日本サステナブルリペア協会の設立
2023年7月4日、「ファッションお直しの日」に、一般社団法人日本サステナブルリペア協会(JSRA)が設立されました。この協会は、衣類、靴、バッグなど、私たちの日常生活に根付いたアイテムの「なおして使う」文化を広げることを目指す業界横断的な団体です。修理・お直し産業の社会的価値を高め、循環型社会の実現に寄与することが主な目的です。
設立の背景
日本では、家庭で廃棄される衣類の多くが無駄になっている現状があります。政府は2030年までに衣類廃棄量を2020年度比で25%削減する目標を立てており、環境省も私たちが持っている服を大切に長持ちさせることが重要であると示唆しています。しかし、修理・お直し産業はさまざまな課題に直面しています。特に、技術の継承や人材不足、さらには統計上の認知度が低いため、産業としての基盤整備が進んでいません。

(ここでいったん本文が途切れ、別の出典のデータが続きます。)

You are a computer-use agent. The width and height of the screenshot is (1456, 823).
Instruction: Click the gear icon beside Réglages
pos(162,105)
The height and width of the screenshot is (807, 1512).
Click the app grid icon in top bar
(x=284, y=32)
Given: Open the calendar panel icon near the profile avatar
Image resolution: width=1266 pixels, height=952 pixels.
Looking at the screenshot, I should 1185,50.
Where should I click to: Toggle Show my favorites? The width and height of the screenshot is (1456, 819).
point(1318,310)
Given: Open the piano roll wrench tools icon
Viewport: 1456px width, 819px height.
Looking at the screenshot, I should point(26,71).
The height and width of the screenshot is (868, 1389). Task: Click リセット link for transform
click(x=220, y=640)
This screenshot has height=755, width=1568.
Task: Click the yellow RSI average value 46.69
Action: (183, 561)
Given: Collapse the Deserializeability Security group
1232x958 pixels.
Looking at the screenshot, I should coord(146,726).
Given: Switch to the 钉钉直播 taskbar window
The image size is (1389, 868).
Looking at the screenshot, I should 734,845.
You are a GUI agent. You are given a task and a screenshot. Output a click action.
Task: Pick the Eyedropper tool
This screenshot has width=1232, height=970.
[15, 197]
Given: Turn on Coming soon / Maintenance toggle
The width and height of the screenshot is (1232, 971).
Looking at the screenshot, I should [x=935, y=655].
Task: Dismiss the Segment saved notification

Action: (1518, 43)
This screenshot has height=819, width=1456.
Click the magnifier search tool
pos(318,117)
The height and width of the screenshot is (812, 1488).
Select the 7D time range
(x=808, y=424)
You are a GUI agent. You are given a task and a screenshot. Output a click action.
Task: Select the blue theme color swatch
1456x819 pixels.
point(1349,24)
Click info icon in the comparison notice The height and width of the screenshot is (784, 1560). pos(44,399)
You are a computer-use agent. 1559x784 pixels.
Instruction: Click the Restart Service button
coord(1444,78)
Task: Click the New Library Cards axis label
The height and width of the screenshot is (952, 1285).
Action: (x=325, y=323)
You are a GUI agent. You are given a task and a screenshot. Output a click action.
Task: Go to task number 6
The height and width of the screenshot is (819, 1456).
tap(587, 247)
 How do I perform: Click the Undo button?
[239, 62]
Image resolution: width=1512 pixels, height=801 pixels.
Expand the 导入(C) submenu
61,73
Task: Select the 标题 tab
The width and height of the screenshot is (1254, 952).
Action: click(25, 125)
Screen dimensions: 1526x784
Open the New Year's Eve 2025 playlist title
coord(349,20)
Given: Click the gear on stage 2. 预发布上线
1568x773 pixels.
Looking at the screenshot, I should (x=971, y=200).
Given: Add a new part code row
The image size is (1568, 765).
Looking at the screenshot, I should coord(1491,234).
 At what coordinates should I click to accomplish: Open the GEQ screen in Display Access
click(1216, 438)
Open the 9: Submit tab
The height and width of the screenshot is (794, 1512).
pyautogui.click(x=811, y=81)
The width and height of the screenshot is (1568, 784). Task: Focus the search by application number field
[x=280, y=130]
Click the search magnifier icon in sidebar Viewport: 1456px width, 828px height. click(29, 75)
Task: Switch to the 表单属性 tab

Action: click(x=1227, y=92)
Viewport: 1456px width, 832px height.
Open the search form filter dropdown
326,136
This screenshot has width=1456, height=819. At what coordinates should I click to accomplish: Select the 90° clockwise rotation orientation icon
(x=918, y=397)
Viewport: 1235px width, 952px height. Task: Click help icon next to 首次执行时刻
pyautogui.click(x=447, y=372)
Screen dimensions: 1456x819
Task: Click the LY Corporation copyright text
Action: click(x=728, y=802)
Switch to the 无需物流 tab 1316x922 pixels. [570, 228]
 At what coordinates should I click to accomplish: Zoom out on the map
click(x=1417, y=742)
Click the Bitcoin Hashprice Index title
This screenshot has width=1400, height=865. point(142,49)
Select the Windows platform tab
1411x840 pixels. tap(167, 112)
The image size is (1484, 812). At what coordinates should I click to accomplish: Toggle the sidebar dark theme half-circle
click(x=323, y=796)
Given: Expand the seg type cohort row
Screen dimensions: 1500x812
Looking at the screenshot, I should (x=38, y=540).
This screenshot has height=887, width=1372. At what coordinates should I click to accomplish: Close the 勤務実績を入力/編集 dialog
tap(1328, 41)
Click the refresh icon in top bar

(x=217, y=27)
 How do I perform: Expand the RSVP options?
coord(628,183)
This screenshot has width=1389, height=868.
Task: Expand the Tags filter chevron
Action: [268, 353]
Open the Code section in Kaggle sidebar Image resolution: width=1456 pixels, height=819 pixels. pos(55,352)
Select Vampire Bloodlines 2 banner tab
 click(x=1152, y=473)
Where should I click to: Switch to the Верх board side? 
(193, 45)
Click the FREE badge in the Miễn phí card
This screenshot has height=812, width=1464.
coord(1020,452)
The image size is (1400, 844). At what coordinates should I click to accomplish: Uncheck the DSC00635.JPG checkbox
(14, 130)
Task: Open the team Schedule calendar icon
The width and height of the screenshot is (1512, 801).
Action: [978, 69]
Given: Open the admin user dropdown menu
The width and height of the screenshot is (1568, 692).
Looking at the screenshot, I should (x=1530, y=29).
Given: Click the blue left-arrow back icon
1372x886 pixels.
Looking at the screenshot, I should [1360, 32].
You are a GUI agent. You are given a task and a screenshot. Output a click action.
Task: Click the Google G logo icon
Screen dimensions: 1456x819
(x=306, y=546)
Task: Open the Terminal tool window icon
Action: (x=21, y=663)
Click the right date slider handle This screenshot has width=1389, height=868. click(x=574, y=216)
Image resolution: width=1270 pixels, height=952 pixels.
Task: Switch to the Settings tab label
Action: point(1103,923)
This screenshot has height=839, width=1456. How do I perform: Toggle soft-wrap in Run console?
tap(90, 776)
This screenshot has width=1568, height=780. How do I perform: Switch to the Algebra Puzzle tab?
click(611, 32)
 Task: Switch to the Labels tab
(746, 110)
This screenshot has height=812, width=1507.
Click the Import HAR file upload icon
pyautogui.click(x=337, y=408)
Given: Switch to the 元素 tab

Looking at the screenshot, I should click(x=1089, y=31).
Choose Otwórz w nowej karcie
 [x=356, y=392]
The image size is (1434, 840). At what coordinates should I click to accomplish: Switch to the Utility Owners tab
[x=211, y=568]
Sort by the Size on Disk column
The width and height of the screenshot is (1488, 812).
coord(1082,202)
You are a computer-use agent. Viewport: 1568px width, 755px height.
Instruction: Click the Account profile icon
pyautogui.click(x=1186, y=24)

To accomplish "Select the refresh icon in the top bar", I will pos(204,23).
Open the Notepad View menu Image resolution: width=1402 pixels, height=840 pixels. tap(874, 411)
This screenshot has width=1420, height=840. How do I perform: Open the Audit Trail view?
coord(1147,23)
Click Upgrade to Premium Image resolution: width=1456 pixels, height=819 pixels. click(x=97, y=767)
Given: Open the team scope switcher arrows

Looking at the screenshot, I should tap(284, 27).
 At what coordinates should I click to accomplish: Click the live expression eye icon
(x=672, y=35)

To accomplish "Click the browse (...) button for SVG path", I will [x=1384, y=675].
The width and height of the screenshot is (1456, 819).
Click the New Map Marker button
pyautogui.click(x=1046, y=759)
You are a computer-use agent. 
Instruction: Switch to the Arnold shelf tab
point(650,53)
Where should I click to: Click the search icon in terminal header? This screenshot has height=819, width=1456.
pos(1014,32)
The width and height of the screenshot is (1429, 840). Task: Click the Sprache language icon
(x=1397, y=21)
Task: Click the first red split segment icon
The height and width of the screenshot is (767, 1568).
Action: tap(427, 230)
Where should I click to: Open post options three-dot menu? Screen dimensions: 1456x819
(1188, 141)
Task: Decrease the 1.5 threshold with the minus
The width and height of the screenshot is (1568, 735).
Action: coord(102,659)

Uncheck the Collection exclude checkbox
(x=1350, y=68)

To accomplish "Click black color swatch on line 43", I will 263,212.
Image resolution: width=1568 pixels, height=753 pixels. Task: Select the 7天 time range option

JSRAでは、これらの課題を打破し、修理・お直しを誇り高い産業へと発展させることに力を注ぎます。事業者、ブランド、行政、教育機関、企業、生活者が協力する全国規模の修理産業プラットフォームを構築し、「なおして使い続ける」を新たな社会の当たり前にしていきます。
目指すビジョン・ミッション
JSRAは「なおして使い続ける文化を未来へ」というビジョンを掲げ、技術、制度、品質、人材を整備し、持続可能な暮らしと循環型社会の実現に貢献します。特に、修理文化を社会に浸透させることで、消費者がより意識的に選択を行えるようサポートします。
4つの柱に基づく主な機能
JSRAの取り組みは、以下の4つの柱に基づいて進められます。
1.
磨く - 技術の標準化と品質保証を進め、安心して修理を任せられる環境を整えます。
2.
育てる - 技能認定制度や教育プログラムを通じて、若手人材の育成と技術者の社会的地位向上を図ります。
3.
つなぐ - 行政、教育機関、商業施設と連携し、業界共通の課題解決に努めます。
4.
広げる - SNSやメディアを活用して修理文化を広め、「なおして使い続ける」行動を浸透させます。
設立時の参加企業
JSRAには、設立発起人として次の企業が名を連ねています。株式会社おしゃれ工房、株式会社アン・コトン、株式会社アプローズ、株式会社東京縫製、リフォームスタジオ株式会社、そして事務局を務める株式会社BPLabなど、修理産業に関わるさまざまな企業が協力しています。
今後の活動と計画
設立後、JSRAは技術や人材、政策、広報の各委員会を立ち上げ、会員企業との連携を強化します。また、2026年10月には修理テーマを中心にしたイベントを開催する計画もあり、全国のお直し事業者や賛助会員の募集も進めていきます。
代表理事のコメント
JSRAの代表理事、髙橋 実氏は、「修理やお直しは単なる物を直す仕事ではなく、使用者の思い入れや愛着を大切にする社会に必要な産業です」と述べています。また、技術者の高齢化や後継者不足といった課題も指摘し、JSRAはその解決に向けたプラットフォームとして機能していくことを宣言しています。
結論
日本サステナブルリペア協会の設立は、持続可能な社会の構築に向けた強い一歩です。これからの活動を通じて、私たちの「なおして使い続ける」文化が広がることを期待しています。